• Required task: Print the rows between the line holding "ニュースリリース (607, 2379)" and the line holding "採用情報 (869, 33)", inclusive, exactly as they appear.

• Records for this task:
-- BEGIN --

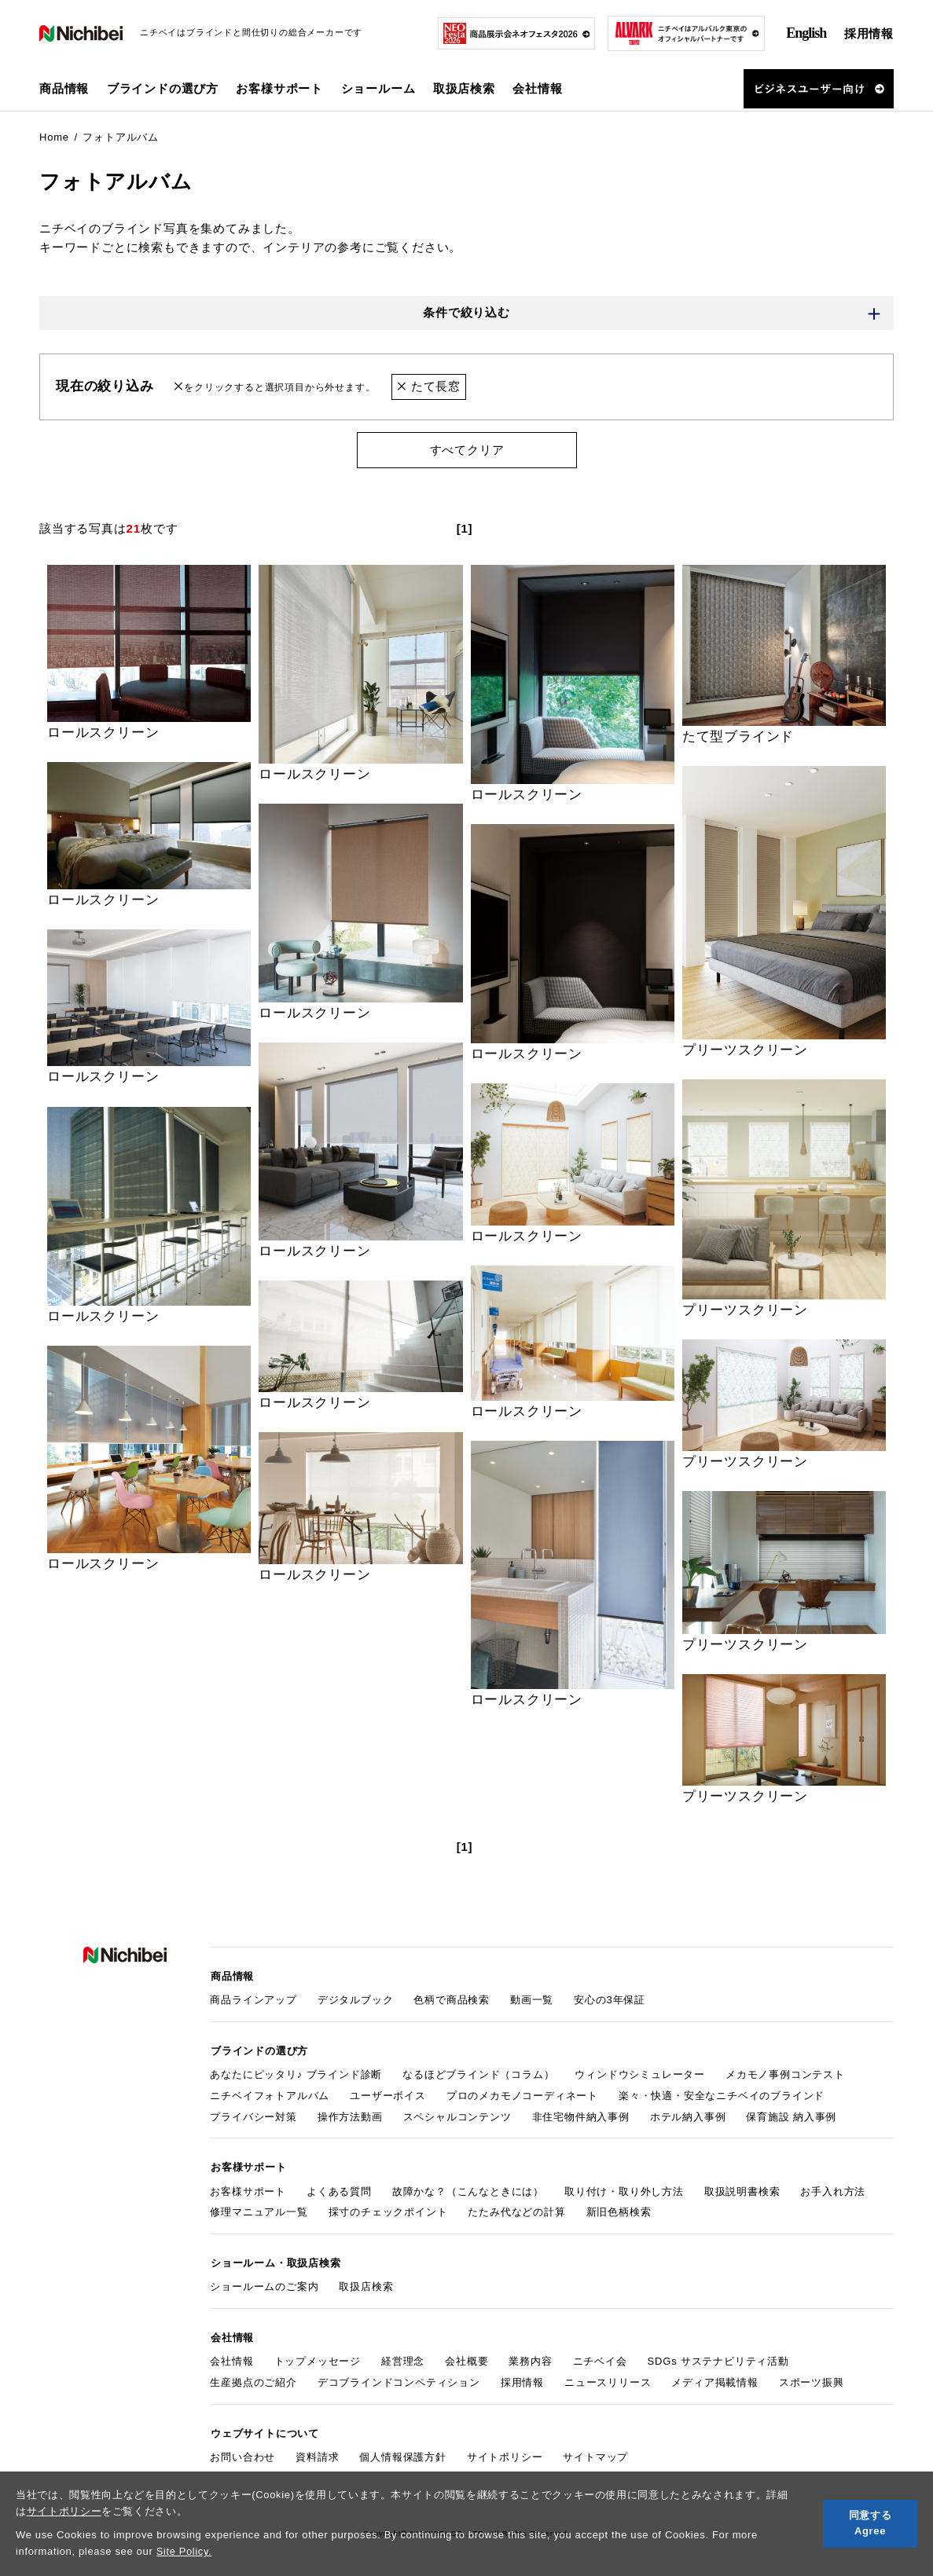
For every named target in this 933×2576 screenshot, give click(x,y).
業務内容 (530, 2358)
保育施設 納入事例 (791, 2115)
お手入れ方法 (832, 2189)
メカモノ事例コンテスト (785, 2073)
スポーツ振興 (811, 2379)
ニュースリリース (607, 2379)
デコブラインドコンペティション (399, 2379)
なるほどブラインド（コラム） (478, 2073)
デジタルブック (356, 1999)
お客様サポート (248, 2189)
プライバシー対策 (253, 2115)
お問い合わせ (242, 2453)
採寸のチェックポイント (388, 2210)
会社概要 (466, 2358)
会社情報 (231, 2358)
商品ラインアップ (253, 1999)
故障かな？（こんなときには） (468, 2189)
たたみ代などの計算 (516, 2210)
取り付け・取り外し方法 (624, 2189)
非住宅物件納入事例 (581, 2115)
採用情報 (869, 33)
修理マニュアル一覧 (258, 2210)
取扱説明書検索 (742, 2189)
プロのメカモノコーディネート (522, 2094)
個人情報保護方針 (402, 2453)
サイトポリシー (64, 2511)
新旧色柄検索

-- END --

• Answer in full:
ニュースリリース (607, 2379)
デコブラインドコンペティション (399, 2379)
なるほどブラインド（コラム） (478, 2073)
デジタルブック (356, 1999)
お客様サポート (248, 2189)
プライバシー対策 (253, 2115)
お問い合わせ (242, 2453)
採寸のチェックポイント (388, 2210)
会社概要 (466, 2358)
会社情報 (231, 2358)
商品ラインアップ (253, 1999)
故障かな？（こんなときには） (468, 2189)
たたみ代などの計算 (516, 2210)
取り付け・取り外し方法 (624, 2189)
非住宅物件納入事例 (581, 2115)
採用情報 (869, 33)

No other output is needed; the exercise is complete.